1 Goldstein LH, Robinson EJ, Mellers JDC, et al. Cognitive behavioural therapy for adults with dissociative seizures (CODES): a pragmatic, multicentre, randomised controlled trial. Lancet Psychiatry 2020; 7: 491–505.

2 Clark, D. M. A cognitive approach to panic. Behaviour Research and Therapy, 1986; 24, 461–470.

3 Goldstein LH, Chalder T, Chigwedere C, et al. Cognitive-behavioral therapy for psychogenic epileptic seizures: a pilot RCT. Neurology 2010;74:1986–94.

4 Cuijpers, P. et al. How effective are cognitive behavior therapies for major depression and anxiety disorders? A meta-analytic update of the evidence. World Psychiatry; 2016; 15(3): 245-258.

5 NICE. Generalised anxiety disorder and panic disorder in adults: management. Clinical guideline [CG113]. 2020.

6 Edwards, J. PACE team response shows a disregard for the principles of Science. Journal of Health Psychology; 2017; 22(9): 1155–58.

7 Perez DL. The CODES trial for dissociative seizures: a landmark study

and inflection point. Lancet Psychiatry 2020; 7: 464-65.

 

Great letter by Joan. Something very annoying is happening with the CODES trial. They took a different approach to PACE. They transparently reported in the original Lancet Psychiatry paper that the treatment didn't work, unlike PACE investigators who changed the protocol midway through to cover up the lack of effectiveness. However, since that original publication, the CODES trial authors have gone on an offensive in multiple publications reporting on various secondary analyses to try and rehabilitate and spin their own negative results as positive. It's really insidious. You also see them arguing on twitter against their own methodological choices, dismissing objective outcome measures etc.

 

Thanks Sid. I hope they publish my rapid response on line. Not sure if it'll get read by the authors but I'd hope they would be alerted to it and it is suggested that authors respond.
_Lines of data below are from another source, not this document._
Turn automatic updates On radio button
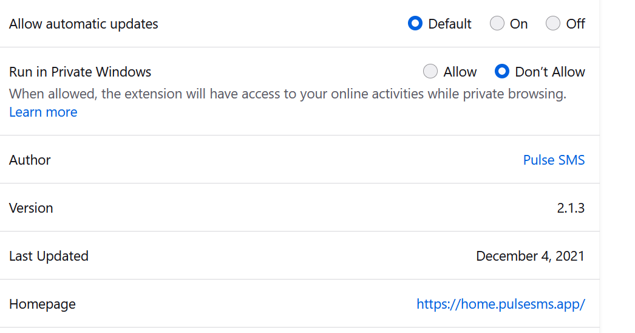635x333 pixels. (x=497, y=24)
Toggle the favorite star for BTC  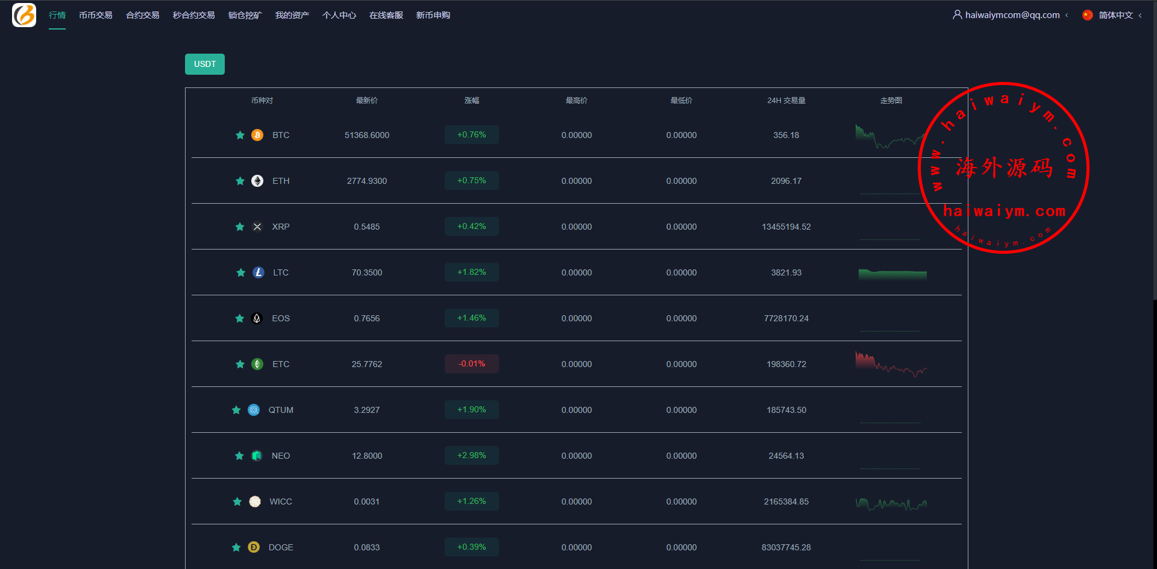(240, 135)
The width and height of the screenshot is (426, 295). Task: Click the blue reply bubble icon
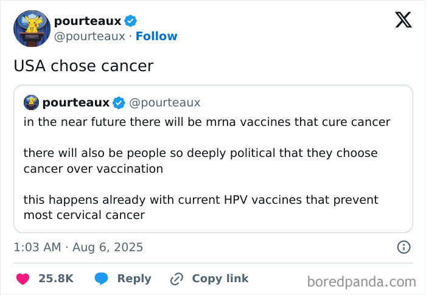click(x=102, y=279)
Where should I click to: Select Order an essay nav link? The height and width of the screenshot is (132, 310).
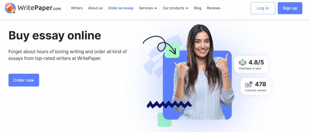[121, 8]
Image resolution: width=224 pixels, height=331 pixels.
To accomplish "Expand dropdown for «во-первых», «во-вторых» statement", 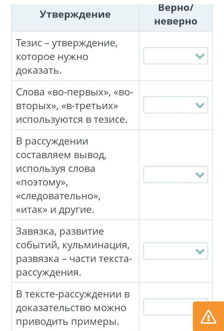I will [175, 105].
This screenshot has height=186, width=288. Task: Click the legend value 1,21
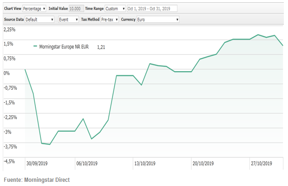pos(101,47)

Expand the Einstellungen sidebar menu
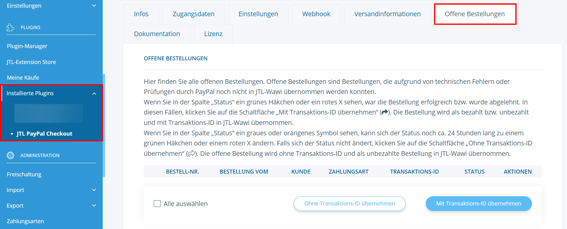pos(94,6)
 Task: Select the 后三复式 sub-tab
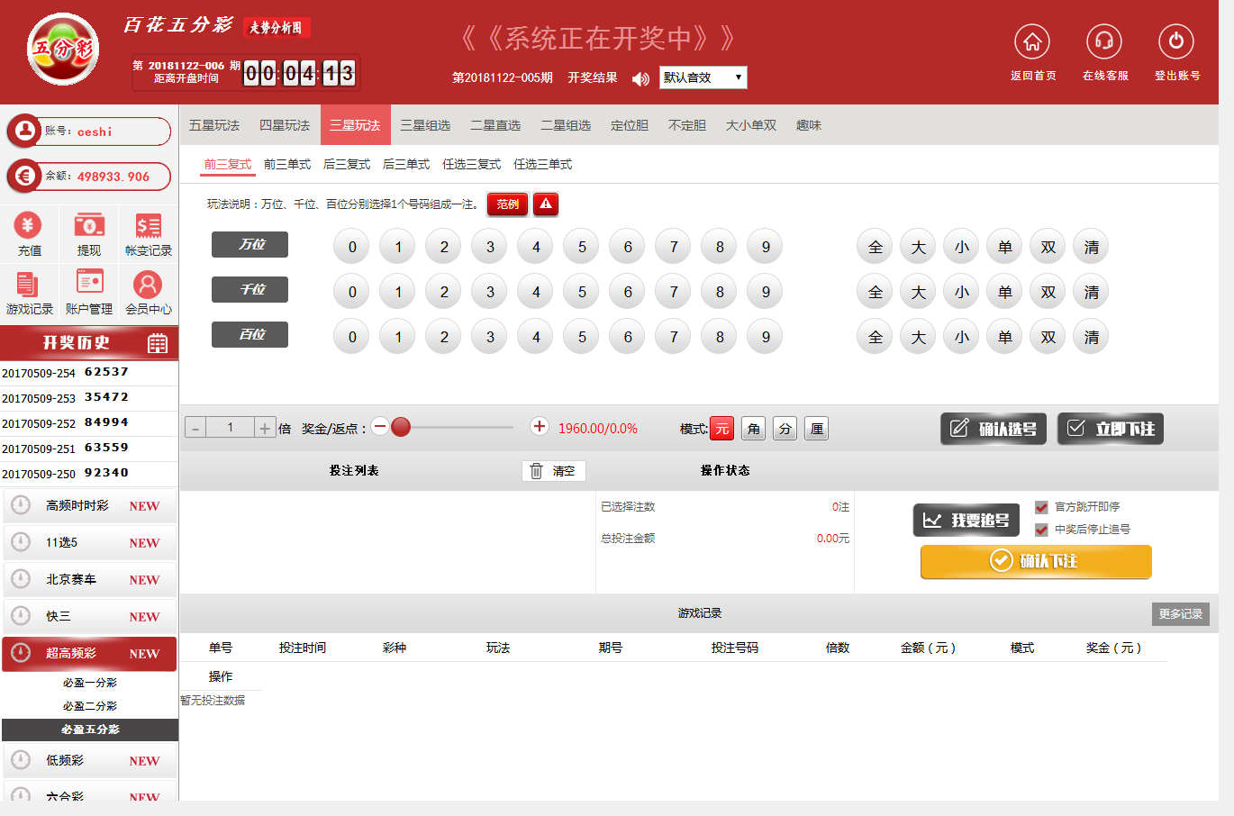[347, 164]
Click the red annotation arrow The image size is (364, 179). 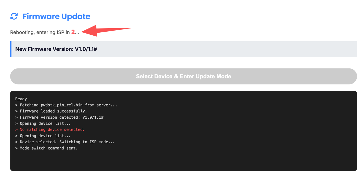click(107, 31)
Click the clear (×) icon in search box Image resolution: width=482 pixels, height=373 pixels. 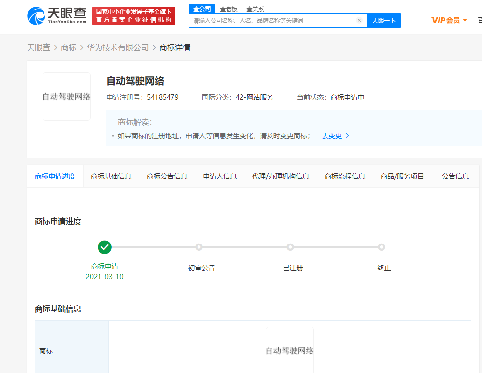point(359,20)
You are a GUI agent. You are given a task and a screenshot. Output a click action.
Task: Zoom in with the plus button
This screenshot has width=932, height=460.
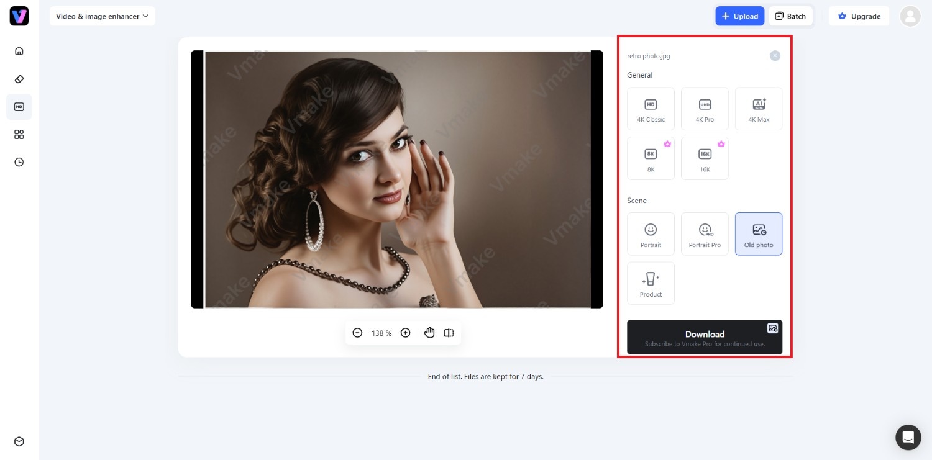[406, 333]
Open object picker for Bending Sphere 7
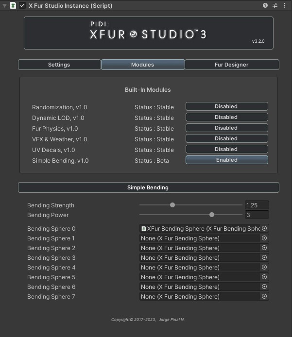This screenshot has width=292, height=337. [264, 296]
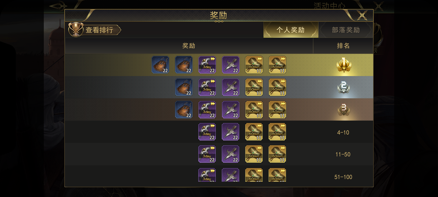
Task: Select the 4-10 ranking label
Action: (x=343, y=133)
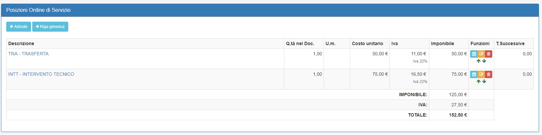The width and height of the screenshot is (542, 135).
Task: Delete the INTT - INTERVENTO TECNICO row
Action: pos(489,74)
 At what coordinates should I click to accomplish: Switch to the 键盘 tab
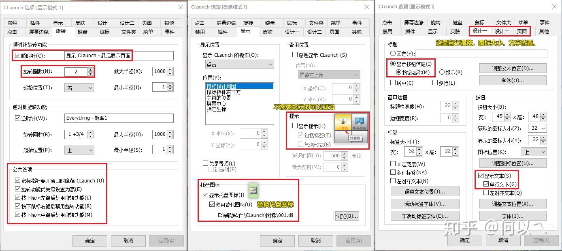tap(83, 32)
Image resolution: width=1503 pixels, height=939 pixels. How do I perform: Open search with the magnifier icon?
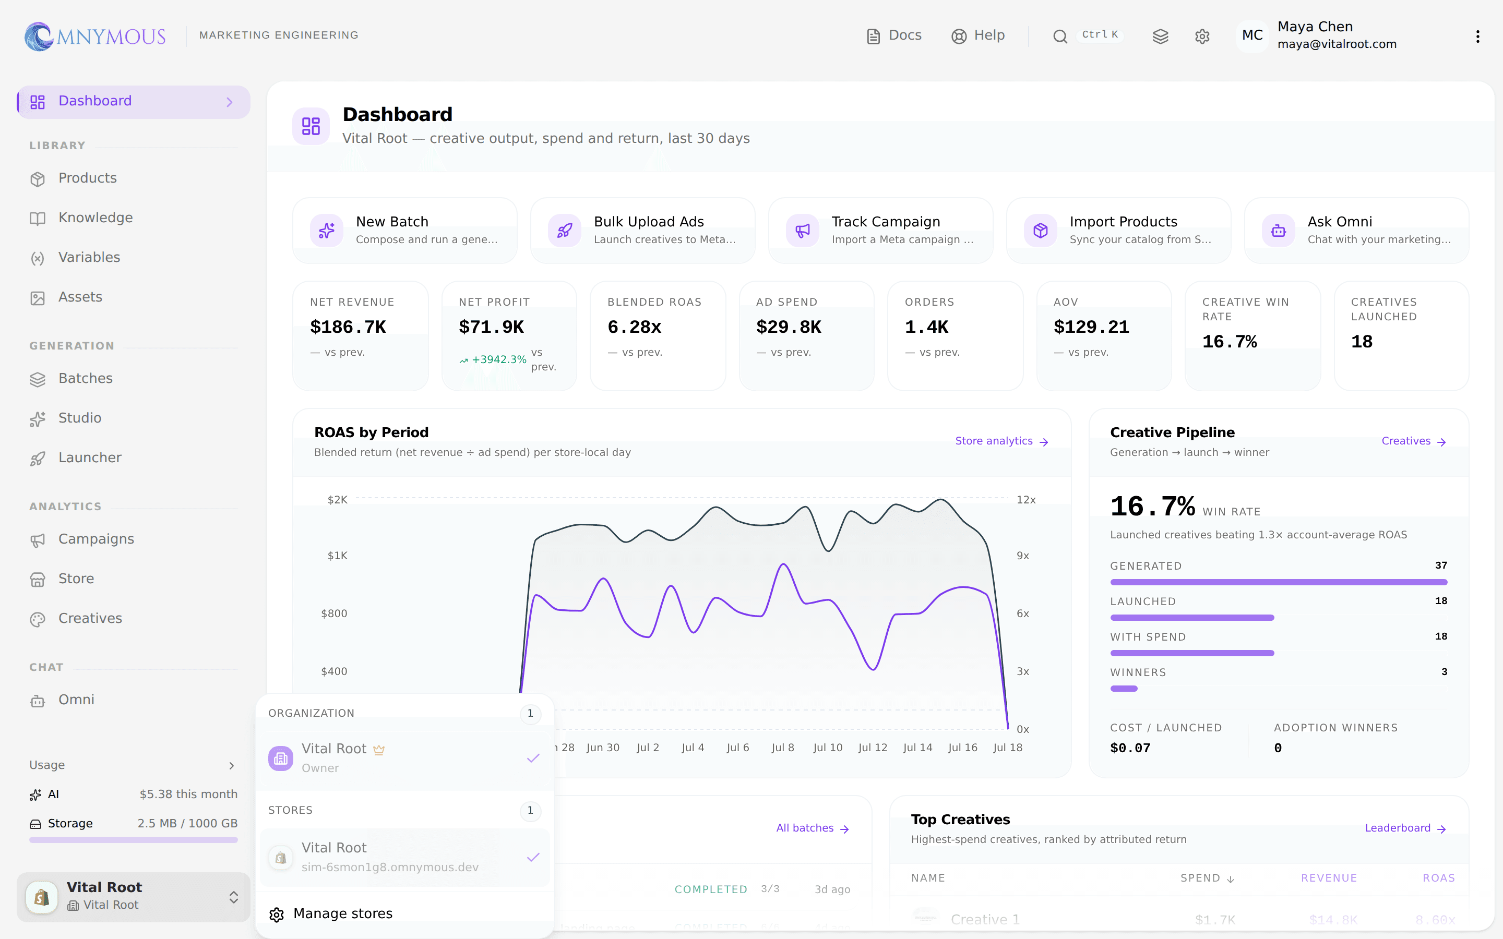click(x=1060, y=36)
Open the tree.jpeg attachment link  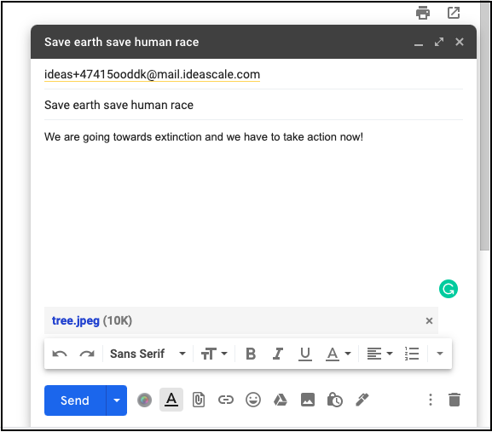pos(76,320)
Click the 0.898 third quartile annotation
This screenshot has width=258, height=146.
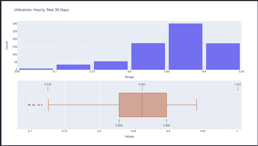point(166,125)
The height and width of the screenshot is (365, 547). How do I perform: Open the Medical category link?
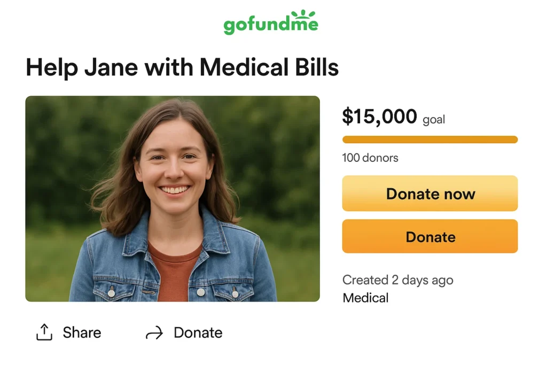coord(365,298)
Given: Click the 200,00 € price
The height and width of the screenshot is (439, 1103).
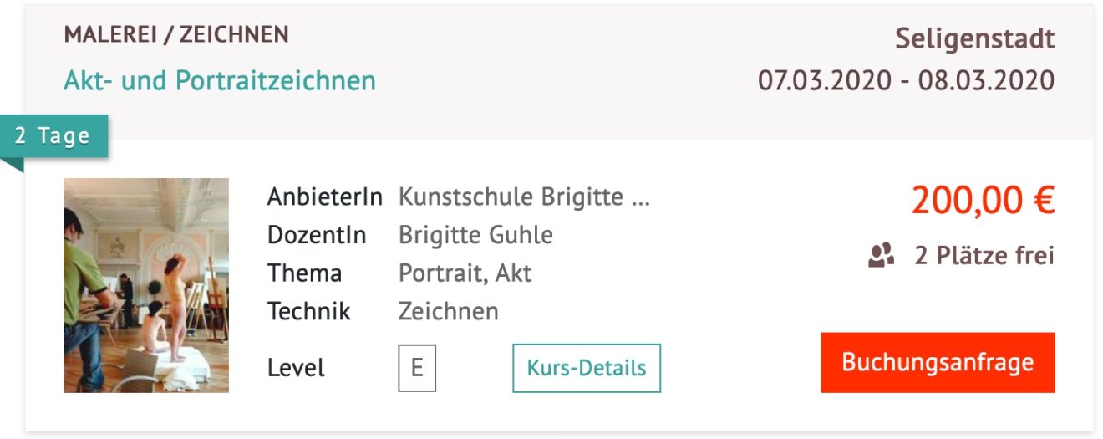Looking at the screenshot, I should [983, 200].
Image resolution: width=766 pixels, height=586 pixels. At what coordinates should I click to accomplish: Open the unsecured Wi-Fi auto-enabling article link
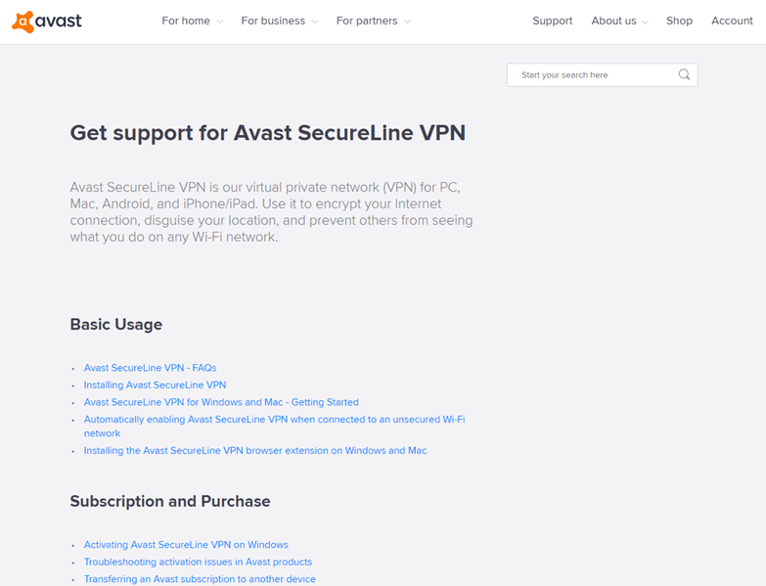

It's a bit like Alison W et al's response to the FINE trial. That had non significant findings but there was chatter about the 2ndry measures for a while

Ultimately, I think people who think along the lines of 'everything we don't understand must be 'trauma' or 'anxiety that's not anxiety' are unlikely to shift their thinking because there was no or limited thinking in the first place. Just belief, prejudice, bias, woo, and large capacity to believe in one ow ability to never be wrong Maybe it's hard to 'reflect' from that standpoint

Onwards and upwards. I doubt serious people get bogged down in this, but some might get distracted. Patients need focus, curiosity and investment to understand underlying. I hope serious people are taking DS seriously

 

It's only going to get worse. This stuff has been going on for decades and has long passed the limits of what is reasonable. All that's left is unreasonable, and worse than that.

They have nothing but now they've had decades to put up, have done full loops around many times over. Of course they keep calling for decades more of this, and I have zero faith that funders and regulators will cut off their supply, but damn does it look more ridiculous by the day.

What I wonder is at what point do serious people start understanding that this sullies the entire profession, is the biggest fuel for conspiracy nonsense in history. Given how the denial of chronic health problems caused by COVID are gleefully blamed on vaccines by the conspiracy crowds, I'm not sure there's really a point at which reason will prevail, since the ideology itself blinds them to the problems it creates. They're just too comfortable way up there behinds their moats.